The doctoral exchange session was a great opportunity to share, discuss and exchange ideas with like-minded researchers from the University of Bath. The conversation was generally informal, allowing everyone to voice their views, ambitions, and concerns regarding the topic of the roundtable discussion - developing our identity as professional researchers. The discussion appears to have prompted several colleagues to consider serving as peer reviewers for academic journals in their fields of study.
The session began with everyone introducing themselves and discussing their research interests. I next asked interactive questions to determine how active the attendees were in publishing in peer-reviewed journals and serving as peer-reviewers. The conversation then moved on to the challenges of peer-reviewing, with me reflecting on my own experience as a peer-reviewer. The imposter syndrome, which makes you doubt your ability and legitimacy to operate as a reviewer, was central to my challenge. I informed my colleagues about how I accepted the challenge and used the peer-review invitation as a learning opportunity.
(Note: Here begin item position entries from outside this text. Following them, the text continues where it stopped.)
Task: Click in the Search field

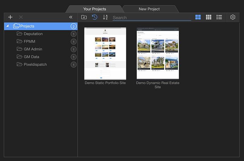Action: click(151, 17)
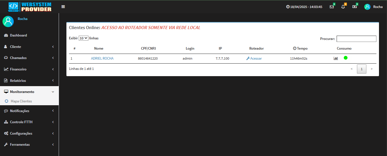Click the money bill icon in header
387x156 pixels.
point(355,7)
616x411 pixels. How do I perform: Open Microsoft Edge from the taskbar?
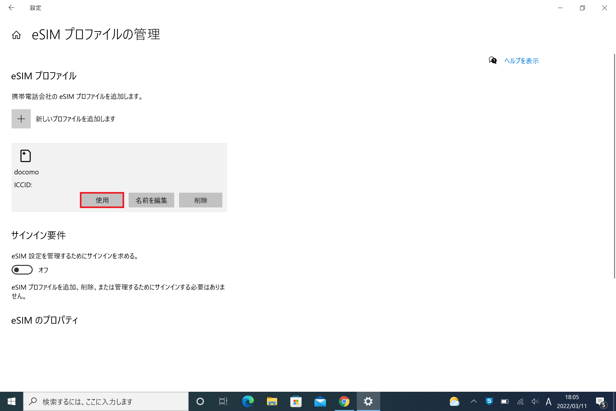click(x=248, y=401)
We then considered the advantages of peer review, which, in my experience, may give unlimited chances for learning and improvement, particularly in terms of improving one's ability to publish in peer-reviewed journals. For example, your ability to understand and respond to reviewers’ comments, which increases your chances of having your research published.
Then we spoke about peer-reviewer’s responsibilities, emphasising the importance of ethical considerations. The purpose and impact of the delivered feedback, which reviewers must carefully assess, were significant aspects during the conversation. The purpose is to provide constructive feedback, which implies it must be relevant and ethical. The author, journal, and associated field of research are all included in the impact domains. Some of my fellow doctoral researchers shared their experience as authors and as peer-reviewers. Others were curious to know more about the checklist form that reviewers fill out when they submit their reviews, on which I shed some light.
I asked my colleagues to answer an interactive question regarding their willingness to function as journal reviewers at the end of the session, and the responses were mainly favourable! As a result, I wrapped up the session by proposing some resources that might help them understand what peer review is, as well as the benefits and responsibilities. Some of the participants acknowledged their gratitude for the opportunity to discuss their thoughts and experiences in follow-up emails. They also liked how the questions were interactive, with real-time response on the screen that sparked more conversation or suggestions. Some colleagues recommend delving into the major component of the peer-review checklist using a paper as a review example.